● Task item: Using the records that follow, tally the lines containing the word "Bilgisi" and state only the count.

==== Records provided

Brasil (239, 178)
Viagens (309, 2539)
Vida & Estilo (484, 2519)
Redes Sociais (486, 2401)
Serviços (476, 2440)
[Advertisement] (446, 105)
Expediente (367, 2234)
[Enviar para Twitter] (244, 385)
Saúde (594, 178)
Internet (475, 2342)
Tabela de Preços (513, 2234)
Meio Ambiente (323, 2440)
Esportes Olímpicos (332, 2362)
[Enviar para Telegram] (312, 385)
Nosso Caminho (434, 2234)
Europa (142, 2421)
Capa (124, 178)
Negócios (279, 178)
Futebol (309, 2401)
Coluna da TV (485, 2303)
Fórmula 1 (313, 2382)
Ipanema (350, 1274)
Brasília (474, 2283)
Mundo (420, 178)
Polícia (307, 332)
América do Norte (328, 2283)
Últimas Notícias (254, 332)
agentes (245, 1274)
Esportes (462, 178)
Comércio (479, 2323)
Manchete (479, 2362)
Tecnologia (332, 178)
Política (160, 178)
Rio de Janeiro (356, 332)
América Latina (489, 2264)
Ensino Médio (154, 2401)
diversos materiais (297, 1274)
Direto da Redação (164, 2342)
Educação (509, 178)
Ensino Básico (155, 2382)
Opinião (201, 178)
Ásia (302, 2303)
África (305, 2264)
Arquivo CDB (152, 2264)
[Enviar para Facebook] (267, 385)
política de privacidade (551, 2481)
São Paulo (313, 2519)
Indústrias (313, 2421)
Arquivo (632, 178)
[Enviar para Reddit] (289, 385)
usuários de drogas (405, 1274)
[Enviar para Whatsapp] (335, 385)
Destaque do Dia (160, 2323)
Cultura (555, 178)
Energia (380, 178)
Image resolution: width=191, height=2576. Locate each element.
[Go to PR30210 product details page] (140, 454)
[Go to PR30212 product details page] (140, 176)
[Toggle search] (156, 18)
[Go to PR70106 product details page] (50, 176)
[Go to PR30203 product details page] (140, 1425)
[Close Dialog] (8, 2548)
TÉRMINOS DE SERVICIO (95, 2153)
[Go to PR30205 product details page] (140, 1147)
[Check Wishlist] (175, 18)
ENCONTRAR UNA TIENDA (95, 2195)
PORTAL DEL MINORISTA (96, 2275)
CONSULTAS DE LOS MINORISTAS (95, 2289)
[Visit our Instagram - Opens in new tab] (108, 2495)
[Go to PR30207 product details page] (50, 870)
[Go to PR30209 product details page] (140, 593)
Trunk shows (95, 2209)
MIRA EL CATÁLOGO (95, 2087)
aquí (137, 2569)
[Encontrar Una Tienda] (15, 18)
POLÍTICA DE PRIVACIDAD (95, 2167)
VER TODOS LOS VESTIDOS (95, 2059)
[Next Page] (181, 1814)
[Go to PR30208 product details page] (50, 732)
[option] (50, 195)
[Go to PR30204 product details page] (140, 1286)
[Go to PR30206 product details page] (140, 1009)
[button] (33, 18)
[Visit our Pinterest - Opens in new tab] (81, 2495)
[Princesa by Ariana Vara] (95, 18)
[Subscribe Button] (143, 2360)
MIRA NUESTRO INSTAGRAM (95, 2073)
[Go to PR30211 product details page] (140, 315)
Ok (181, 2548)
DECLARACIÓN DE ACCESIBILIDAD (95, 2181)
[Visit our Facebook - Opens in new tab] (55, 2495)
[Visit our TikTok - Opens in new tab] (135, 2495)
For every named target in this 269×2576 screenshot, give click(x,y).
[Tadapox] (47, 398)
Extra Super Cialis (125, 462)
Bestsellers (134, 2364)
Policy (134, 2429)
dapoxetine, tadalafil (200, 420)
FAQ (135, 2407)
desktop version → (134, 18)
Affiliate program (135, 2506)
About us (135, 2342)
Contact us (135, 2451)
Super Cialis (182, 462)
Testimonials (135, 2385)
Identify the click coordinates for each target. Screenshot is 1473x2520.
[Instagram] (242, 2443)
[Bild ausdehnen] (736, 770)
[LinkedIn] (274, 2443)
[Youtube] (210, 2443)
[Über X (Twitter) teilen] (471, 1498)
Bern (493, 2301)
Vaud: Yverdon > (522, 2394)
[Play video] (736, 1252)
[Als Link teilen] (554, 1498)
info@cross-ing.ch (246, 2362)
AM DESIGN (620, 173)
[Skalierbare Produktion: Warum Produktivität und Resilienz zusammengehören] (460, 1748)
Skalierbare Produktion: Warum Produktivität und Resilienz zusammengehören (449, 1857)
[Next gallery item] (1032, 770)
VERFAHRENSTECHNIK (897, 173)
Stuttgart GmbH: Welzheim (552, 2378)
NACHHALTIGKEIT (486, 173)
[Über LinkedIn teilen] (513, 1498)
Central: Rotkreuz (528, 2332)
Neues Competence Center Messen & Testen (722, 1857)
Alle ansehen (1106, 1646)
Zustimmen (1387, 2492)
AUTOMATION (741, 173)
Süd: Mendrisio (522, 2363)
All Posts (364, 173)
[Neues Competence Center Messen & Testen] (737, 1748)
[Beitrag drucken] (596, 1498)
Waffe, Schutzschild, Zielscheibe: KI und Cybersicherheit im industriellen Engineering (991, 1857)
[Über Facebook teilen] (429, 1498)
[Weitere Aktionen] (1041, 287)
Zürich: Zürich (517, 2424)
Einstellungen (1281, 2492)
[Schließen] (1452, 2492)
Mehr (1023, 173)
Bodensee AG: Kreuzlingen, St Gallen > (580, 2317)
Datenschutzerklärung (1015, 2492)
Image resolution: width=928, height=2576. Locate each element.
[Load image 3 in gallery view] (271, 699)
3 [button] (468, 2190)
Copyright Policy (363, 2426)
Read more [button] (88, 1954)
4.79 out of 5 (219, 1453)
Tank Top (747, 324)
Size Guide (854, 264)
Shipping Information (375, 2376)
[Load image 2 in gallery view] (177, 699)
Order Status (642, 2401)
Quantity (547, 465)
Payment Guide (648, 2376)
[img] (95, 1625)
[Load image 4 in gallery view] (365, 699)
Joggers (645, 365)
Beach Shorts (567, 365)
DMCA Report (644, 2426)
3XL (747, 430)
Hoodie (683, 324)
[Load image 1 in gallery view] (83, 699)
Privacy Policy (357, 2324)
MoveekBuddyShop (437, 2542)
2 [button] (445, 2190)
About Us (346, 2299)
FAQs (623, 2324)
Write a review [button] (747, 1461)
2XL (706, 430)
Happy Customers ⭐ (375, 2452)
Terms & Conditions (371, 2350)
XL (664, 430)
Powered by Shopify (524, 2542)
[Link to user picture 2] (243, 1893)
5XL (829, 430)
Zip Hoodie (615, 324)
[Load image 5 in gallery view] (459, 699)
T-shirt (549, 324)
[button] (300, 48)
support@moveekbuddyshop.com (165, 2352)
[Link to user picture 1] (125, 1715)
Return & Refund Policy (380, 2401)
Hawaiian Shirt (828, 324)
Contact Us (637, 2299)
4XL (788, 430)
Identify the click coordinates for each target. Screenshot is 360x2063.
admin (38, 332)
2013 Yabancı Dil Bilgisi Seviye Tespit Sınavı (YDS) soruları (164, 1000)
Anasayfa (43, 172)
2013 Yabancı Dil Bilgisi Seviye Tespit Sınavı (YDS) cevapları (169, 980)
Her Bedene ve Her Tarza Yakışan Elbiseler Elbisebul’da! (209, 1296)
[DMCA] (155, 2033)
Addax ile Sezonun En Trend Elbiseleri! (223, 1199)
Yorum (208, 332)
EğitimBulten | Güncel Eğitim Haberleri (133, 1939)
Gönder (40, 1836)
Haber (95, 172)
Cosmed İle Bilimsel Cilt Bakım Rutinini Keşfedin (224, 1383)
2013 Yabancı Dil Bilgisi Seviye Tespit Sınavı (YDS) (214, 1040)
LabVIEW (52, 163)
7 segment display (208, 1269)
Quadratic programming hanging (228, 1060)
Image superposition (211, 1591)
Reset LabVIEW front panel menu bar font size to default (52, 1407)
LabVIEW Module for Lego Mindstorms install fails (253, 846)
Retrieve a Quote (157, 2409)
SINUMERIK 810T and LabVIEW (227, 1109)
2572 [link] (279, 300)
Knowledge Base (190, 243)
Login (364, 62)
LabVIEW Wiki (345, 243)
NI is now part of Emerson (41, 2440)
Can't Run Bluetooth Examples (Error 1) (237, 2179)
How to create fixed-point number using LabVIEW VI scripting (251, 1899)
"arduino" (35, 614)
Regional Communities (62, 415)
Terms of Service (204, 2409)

========

● Written solution: 3